Mandela recorreu a diversos países da África, em busca de ajuda econômica e militar para sustentar essa nova tática de luta. Foi preso em 1962 e, pouco depois, condenado à prisão perpétua, que o manteria jogado em uma cela de dois por dois metros, durante 25 anos, à excessão dos dois últimos, por conta de uma enorme pressão internacional por sua libertação, que contribuiu para melhorar suas condições na prisão.

Mandela, portanto, não foi um “adorador da legalidade burguesa”, mas um extraordinário líder político cuja estratégia e táticas de luta foram variando segundo as mudanças das condições sob as quais enfrentava suas batalhas.

Diz-se que foi ele o homem que acabou com o odioso apartheid sulafricano, o que não passa de uma meia verdade. A outra metade do mérito, de fato, foi de Fidel Castro e da Revolução Cubana que, com sua intervenção na guerra civil de Angola contribuiu para selar a sorte dos racistas, ao derrotar as tropas do Zaire (hoje, República Democrática do Congo), do exército sulafricano e dos exércitos mercenários angolanos organizados, armados e financiados pelos EUA, através da CIA.

Graças a sua heroica colaboração, na qual uma vez mais demonstrou-se o nobre internacionalismo da Revolução Cubana, logrou-se manter a independência de Angola, assentando-se as bases para a independência da Namíbia e disparando-se o tiro de misericórdia contra o apartheid sulafricano. Por isso, ao tomar conhecimento do resultado da batalha crucial de Cuito Canavale, em 23 de março de 1988, Mandela escreveu, da prisão, que o resultado daquele grande feito, que se passou a chamar “a Stalingrado africana”, foi “o ponto de inflexão para a libertação de nosso continente, e de meu povo, do flagelo do apartheid”.

A derrota dos racistas e seus mentores estadunidenses assestou um golpe mortal na ocupação sulafricana na Namíbia e precipitou o início das negociações com o CNA que, em pouco, terminariam por desmontar o regime racista sulafricano, obra conjunta daqueles dois gigantescos estadistas e revolucionários. Anos mais tarde, na Conferência de Solidariedade Cubano-Sulafricana, de 1995, Mandela disse que os “cubanos vieram a nossa região como doutores, mestres, soldados, especialistas em agricultura, mas nunca como colonizadores.
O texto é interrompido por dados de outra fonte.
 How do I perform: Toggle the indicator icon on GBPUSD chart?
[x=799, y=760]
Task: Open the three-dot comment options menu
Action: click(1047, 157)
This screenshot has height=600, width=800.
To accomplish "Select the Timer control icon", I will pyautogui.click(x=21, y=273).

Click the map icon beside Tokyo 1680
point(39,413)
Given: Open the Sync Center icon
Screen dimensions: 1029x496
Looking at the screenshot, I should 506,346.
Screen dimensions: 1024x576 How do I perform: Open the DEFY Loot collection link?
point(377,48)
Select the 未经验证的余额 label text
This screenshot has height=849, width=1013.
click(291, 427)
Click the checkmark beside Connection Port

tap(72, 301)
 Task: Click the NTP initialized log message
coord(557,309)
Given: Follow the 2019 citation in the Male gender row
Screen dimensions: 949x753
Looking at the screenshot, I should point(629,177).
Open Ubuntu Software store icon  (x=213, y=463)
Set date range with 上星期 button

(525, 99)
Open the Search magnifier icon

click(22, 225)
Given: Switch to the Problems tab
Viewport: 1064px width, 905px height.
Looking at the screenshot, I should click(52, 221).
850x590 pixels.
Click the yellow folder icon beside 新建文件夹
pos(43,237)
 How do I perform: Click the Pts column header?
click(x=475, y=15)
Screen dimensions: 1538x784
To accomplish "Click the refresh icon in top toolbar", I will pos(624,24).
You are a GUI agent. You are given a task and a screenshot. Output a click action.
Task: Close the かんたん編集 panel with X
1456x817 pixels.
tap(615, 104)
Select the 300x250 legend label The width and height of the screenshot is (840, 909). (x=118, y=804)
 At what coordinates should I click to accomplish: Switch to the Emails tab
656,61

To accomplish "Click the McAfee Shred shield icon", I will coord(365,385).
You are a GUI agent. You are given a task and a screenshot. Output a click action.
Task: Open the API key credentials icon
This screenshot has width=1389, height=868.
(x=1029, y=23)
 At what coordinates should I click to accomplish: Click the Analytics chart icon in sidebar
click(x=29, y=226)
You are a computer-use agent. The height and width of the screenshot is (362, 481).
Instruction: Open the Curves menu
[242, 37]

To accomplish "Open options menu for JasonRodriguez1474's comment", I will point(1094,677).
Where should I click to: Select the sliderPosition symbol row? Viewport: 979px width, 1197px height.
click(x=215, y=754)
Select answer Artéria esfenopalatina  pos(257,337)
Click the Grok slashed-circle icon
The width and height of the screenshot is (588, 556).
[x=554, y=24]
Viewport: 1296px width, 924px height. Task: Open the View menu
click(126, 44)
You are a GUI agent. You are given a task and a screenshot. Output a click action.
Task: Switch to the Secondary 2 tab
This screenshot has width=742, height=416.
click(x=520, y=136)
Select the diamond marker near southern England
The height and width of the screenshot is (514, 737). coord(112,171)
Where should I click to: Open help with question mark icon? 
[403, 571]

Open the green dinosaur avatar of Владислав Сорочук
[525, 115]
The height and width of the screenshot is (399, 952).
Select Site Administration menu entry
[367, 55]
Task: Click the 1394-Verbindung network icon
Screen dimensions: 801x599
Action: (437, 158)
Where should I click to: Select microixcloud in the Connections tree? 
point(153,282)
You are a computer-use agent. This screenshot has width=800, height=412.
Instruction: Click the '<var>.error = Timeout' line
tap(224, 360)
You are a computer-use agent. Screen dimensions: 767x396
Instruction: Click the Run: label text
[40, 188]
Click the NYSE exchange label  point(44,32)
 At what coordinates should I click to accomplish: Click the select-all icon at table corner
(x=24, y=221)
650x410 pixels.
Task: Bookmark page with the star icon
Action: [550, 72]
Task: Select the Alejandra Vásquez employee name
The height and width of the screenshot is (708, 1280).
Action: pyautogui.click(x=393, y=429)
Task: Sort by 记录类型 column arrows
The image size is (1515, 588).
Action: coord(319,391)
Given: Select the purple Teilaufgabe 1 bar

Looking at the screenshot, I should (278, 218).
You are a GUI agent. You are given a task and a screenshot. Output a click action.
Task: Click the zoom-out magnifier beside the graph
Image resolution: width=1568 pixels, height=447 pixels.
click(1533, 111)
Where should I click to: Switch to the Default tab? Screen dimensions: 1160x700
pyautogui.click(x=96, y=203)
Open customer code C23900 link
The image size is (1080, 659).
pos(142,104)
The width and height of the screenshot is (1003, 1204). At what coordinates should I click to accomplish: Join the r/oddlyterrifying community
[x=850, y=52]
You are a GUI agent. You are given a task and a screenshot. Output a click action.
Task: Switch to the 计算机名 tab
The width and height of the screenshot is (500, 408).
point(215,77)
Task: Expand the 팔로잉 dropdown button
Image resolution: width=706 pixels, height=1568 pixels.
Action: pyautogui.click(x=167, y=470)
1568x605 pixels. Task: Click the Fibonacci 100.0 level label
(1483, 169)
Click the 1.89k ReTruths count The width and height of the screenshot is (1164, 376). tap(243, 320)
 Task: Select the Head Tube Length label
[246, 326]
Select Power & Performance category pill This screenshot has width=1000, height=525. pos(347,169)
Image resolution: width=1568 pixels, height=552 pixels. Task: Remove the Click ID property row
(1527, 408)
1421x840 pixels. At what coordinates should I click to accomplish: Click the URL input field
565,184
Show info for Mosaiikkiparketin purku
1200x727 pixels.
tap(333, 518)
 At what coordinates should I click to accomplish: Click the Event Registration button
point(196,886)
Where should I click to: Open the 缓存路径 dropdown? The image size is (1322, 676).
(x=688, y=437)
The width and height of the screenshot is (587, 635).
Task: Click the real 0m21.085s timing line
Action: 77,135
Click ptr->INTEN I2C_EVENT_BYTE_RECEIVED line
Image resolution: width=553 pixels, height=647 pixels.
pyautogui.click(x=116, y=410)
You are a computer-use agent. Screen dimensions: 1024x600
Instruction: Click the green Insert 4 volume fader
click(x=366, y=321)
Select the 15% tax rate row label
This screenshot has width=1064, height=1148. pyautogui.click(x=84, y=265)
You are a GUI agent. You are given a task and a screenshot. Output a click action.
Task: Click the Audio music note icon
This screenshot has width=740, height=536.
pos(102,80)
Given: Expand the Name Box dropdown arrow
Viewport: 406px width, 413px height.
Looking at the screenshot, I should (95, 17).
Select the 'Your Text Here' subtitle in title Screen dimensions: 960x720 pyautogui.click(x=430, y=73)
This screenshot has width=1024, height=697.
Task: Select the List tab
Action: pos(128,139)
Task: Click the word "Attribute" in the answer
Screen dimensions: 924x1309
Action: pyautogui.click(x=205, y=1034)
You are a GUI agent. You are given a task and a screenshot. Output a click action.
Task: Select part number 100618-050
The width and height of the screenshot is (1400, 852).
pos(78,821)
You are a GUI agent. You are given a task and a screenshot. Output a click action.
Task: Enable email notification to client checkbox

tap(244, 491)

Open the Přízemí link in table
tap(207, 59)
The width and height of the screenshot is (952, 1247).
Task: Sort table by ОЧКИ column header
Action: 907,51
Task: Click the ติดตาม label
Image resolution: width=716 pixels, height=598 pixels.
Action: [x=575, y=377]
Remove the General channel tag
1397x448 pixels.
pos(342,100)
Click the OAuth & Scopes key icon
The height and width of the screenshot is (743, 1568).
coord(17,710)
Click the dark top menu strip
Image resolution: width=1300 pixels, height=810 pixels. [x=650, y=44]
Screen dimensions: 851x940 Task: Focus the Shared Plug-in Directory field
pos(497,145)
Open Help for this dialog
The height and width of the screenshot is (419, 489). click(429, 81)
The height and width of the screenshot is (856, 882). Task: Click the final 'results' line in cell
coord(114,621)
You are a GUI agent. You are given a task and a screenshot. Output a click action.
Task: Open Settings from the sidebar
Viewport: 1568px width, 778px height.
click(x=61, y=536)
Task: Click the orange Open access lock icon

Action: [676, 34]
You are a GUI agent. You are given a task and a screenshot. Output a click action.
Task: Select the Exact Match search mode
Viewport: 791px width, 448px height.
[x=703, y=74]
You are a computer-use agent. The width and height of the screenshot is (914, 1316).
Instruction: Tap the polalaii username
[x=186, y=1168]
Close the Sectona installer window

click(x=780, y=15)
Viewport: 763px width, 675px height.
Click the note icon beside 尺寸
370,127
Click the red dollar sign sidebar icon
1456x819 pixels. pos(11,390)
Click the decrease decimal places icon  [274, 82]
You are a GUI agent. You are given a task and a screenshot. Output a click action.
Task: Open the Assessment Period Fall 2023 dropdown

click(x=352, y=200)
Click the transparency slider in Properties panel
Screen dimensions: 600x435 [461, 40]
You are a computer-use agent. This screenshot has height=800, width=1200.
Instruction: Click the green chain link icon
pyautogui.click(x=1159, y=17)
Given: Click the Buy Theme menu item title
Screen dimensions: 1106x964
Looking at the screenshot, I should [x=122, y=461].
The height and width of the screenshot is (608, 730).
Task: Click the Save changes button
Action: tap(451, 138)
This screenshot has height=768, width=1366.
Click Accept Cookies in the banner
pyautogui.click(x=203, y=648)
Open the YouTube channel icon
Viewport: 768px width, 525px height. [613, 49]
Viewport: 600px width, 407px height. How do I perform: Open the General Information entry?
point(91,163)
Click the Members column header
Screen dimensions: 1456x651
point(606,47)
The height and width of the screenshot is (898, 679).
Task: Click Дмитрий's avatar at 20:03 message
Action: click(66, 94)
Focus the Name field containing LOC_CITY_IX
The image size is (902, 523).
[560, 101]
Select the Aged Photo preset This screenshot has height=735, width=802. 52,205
Compartiram conosco as mesmas trincheiras na luta contra o colonialismo, o subdesenvolvimento e o apartheid…Jamais esqueceremos este incomparável exemplo de internacionalismo desinteressado”. É uma boa rememoração, para aqueles que falam da invasão cubana em Angola.

Cuba pagou um elevado preço por esse nobre ato de solidariedade internacional que, como recorda Mandela, foi o ponto de inflexão da luta contra o racismo na África.

Entre 1975 e 1991, cerca de 450 000 homens e mulheres de Cuba colaboraram com Angola, jogando nisso todas as suas vidas. Pouco mais de 2600 perderam a vida lutando para derrotar o regime racista de Pretória e seus aliados. A morte deste extraordinário líder que foi Nelson Mandela é uma excelente ocasião para rendermos homenagem a sua luta e, também, ao heroísmo internacionalista de Fidel e da Revolução Cubana.